LEO: Tracing GPU Stall Root Causes via Cross-Vendor Backward Slicing
New cross-vendor analyzer delivers 1.73x-1.82x speedups by finding why GPU code stalls, not just where.
A team from Rice University led by Yuning Xia and John Mellor-Crummey has developed LEO, a novel diagnostic tool that addresses a critical gap in GPU performance optimization. While current profilers can show developers *where* in their source code a GPU stall occurs, they fail to reveal *why* it happens. LEO solves this by performing backward slicing from stalled instructions, tracing dependencies through registers and vendor-specific synchronization mechanisms on NVIDIA, AMD, and Intel GPUs. This cross-vendor capability is crucial, as the same kernel can have different stall causes and require different optimizations on different GPU architectures.
In practical testing across 21 diverse workloads on three GPU platforms, optimizations guided by LEO's root-cause analysis delivered significant geometric-mean speedups ranging from 1.73x to 1.82x. The research also demonstrates that LEO's structured diagnostic output can improve code optimization with large language models (LLMs) compared to providing only raw code or stall counts. This positions LEO not just as a standalone tool for expert developers, but as a potential component in an AI-assisted optimization pipeline, helping both humans and LLMs make smarter, architecture-aware performance improvements.
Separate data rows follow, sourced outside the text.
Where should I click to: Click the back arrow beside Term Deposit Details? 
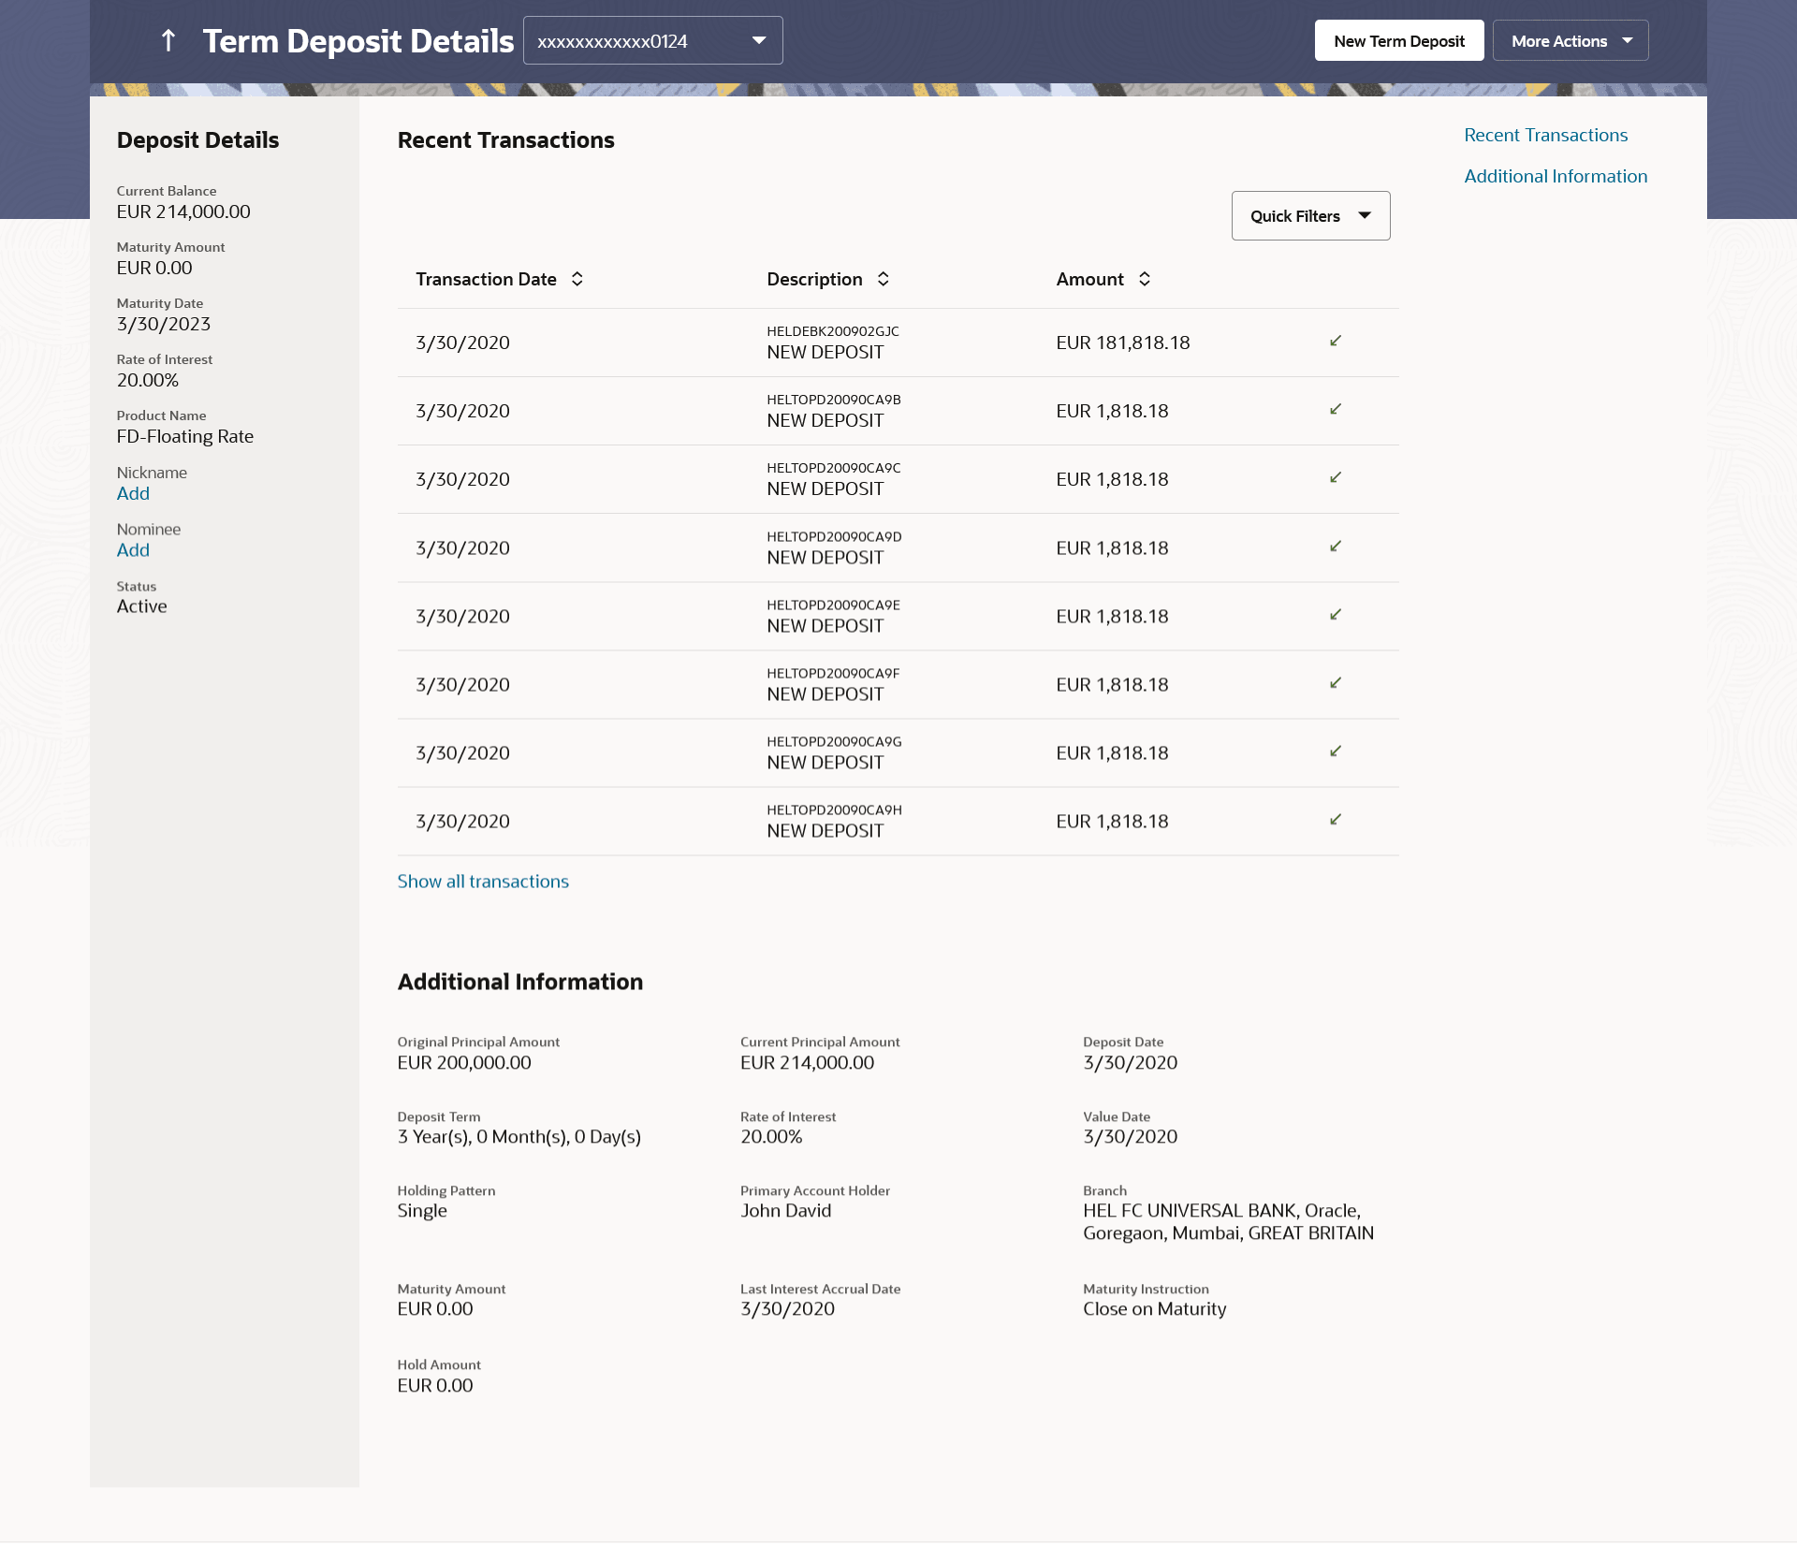click(x=168, y=40)
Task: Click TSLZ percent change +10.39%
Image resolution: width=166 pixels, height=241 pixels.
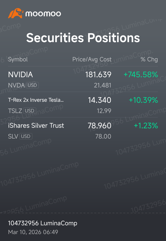Action: [x=143, y=100]
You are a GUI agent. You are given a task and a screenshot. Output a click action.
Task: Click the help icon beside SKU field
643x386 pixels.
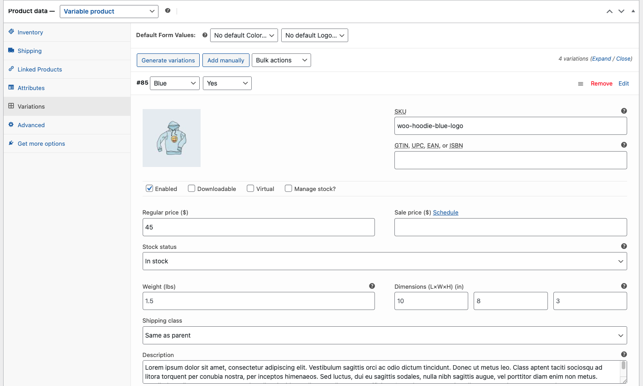point(624,111)
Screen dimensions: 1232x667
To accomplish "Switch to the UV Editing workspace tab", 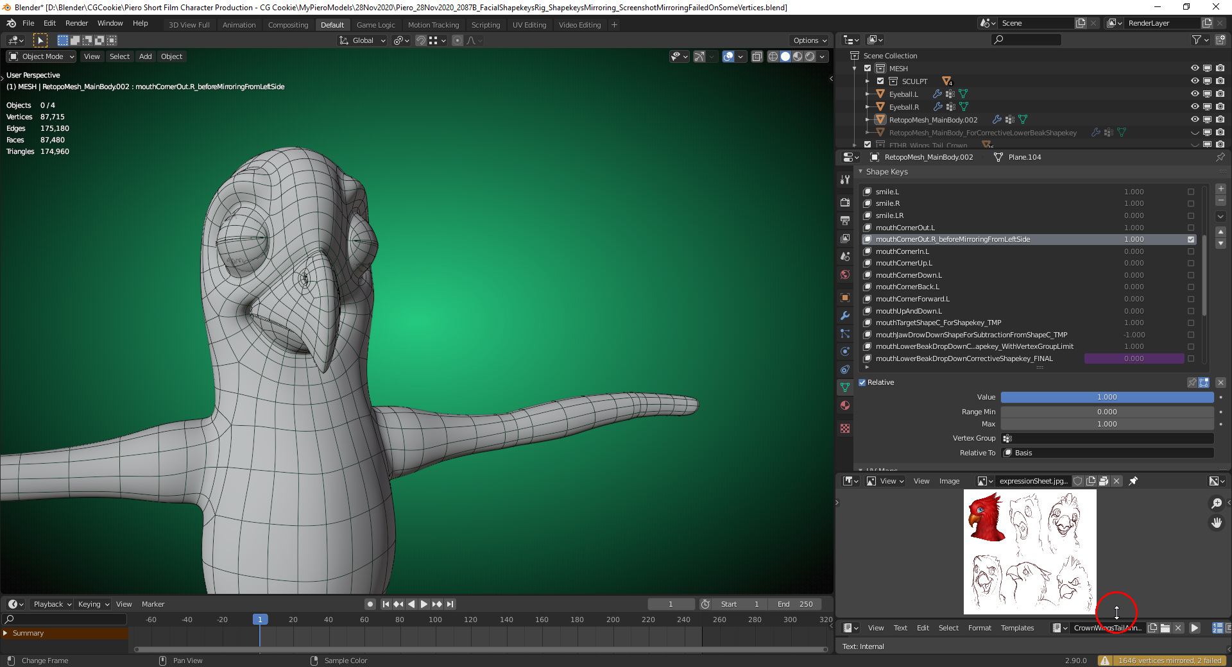I will pyautogui.click(x=529, y=25).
- Performs backward slicing to trace GPU stall root causes across NVIDIA, AMD, and Intel architectures.
- Delivered geometric-mean speedups of 1.73x-1.82x across 21 tested workloads on three GPU platforms.
- Its structured diagnostics improved code optimization with LLMs versus code-only or raw-stall-count baselines.
Why It Matters
It provides the 'why' behind GPU slowdowns, enabling targeted fixes for up to 82% faster code across major hardware vendors.